My sister, who switched from Conference to MB after
falling in love with a farmer, lately confessed to tossing potatoes
in whole. She laughs when I ask why a congregation of
missionaries when a single will do; the harvest no greater!
But potatoes don’t proselytize, and sister can’t be bothered to
count eyes. Potatoes are cheap and time is money, though
she’s admitted also – in front of our mother! – to trashing pennies
found in the wash! Mom saved potato water for baking buns
and starching Dad’s Sunday shirts. Pigs fattened with scraps, Schall
or rotten potatoes, bad sorted from good in chilled basement,
canned cherries, plums and green beans watching our backs like
women in church. A frog’s ominous song in floor drain. More
lime tossed on potatoes, to extend their brief lives.
We helped Mom at harvest. Dad turned the earth with
a dangerous graip, and vuehled his hands in the dirt
for overlooked prodigals, saying “Schau mahl!” at each one
as if he’d just had a new child. Pierced strays eaten for dinner,
skins bruised as faith in a famine. That story swallowed with
schmaundtfat and onions, a teary-eyed food you can find
in the Bible. Potatoes never bite back, they’re like Die Stillen
im Land though they’re biblical only in French: Pomme de terre:
apples of earth. Potatoes don’t taunt diabetics or self-
deprecate like Bob the poet who sings silly rhymes like:
“hey, willy nilly; potatoes will kill me.”

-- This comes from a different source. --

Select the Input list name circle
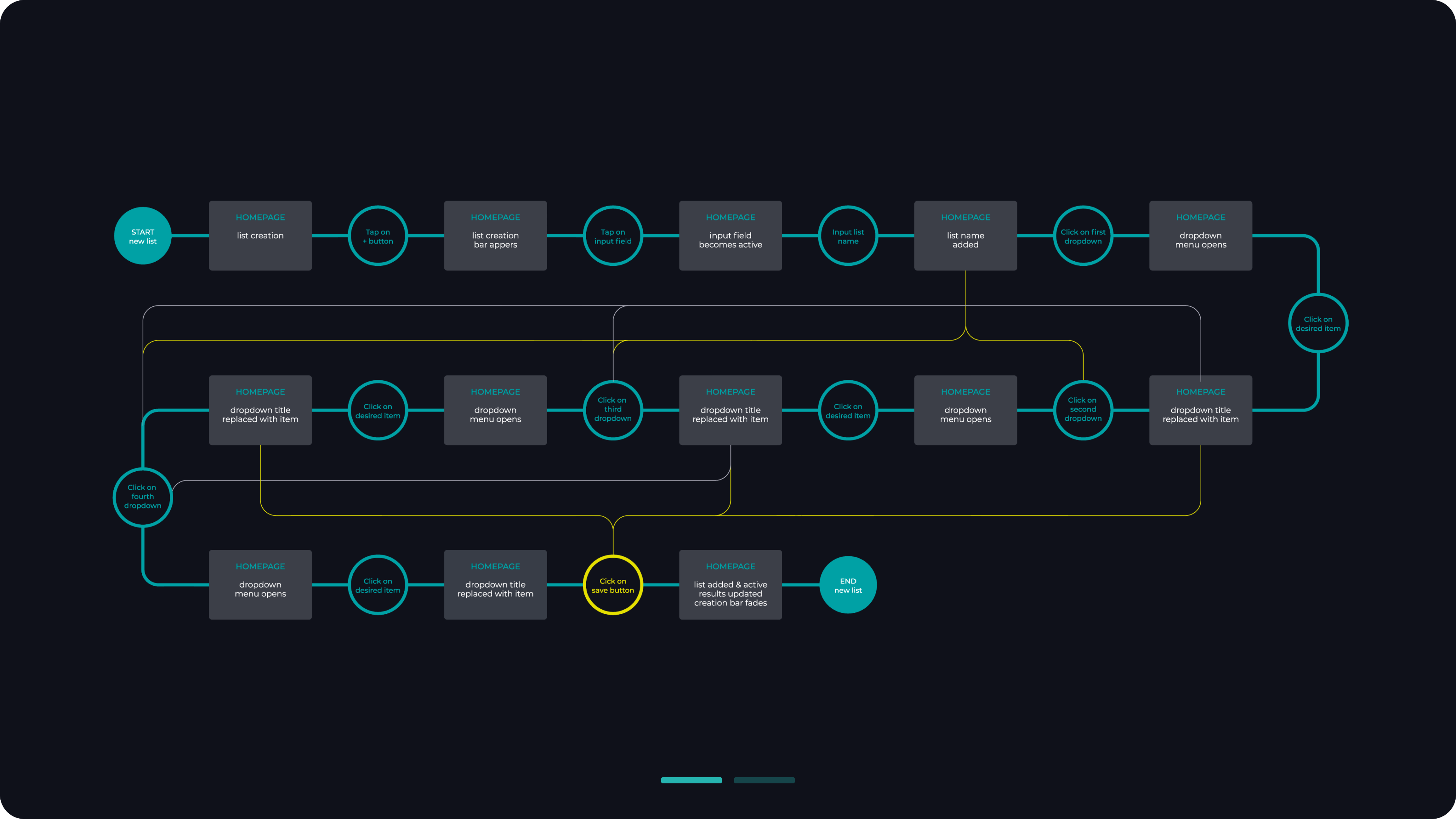 point(848,236)
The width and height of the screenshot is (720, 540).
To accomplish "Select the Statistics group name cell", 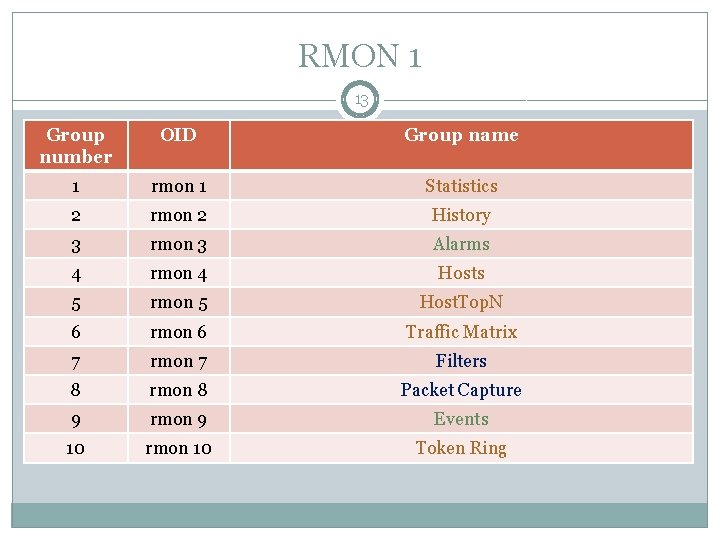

Potatoes aren’t killers or prophets who dream dreams and see
visions. Nor would they think to write themselves into books
like Rudy Wiebe who planted two potatoes at the end of his
Sweeter Than All The World. Flesh white as snow, eaten cold,
shared with another. Herewith my last wish: When I die, dress me
in burlap sacks and lay me to rest on a bed of russets. Steeple
my hands ’round a warm Red Bliss and blanket my feet with
fresh Yukon Golds – for death will be a long, long time. And,
who knows? I may be hungry, and potatoes are heaven.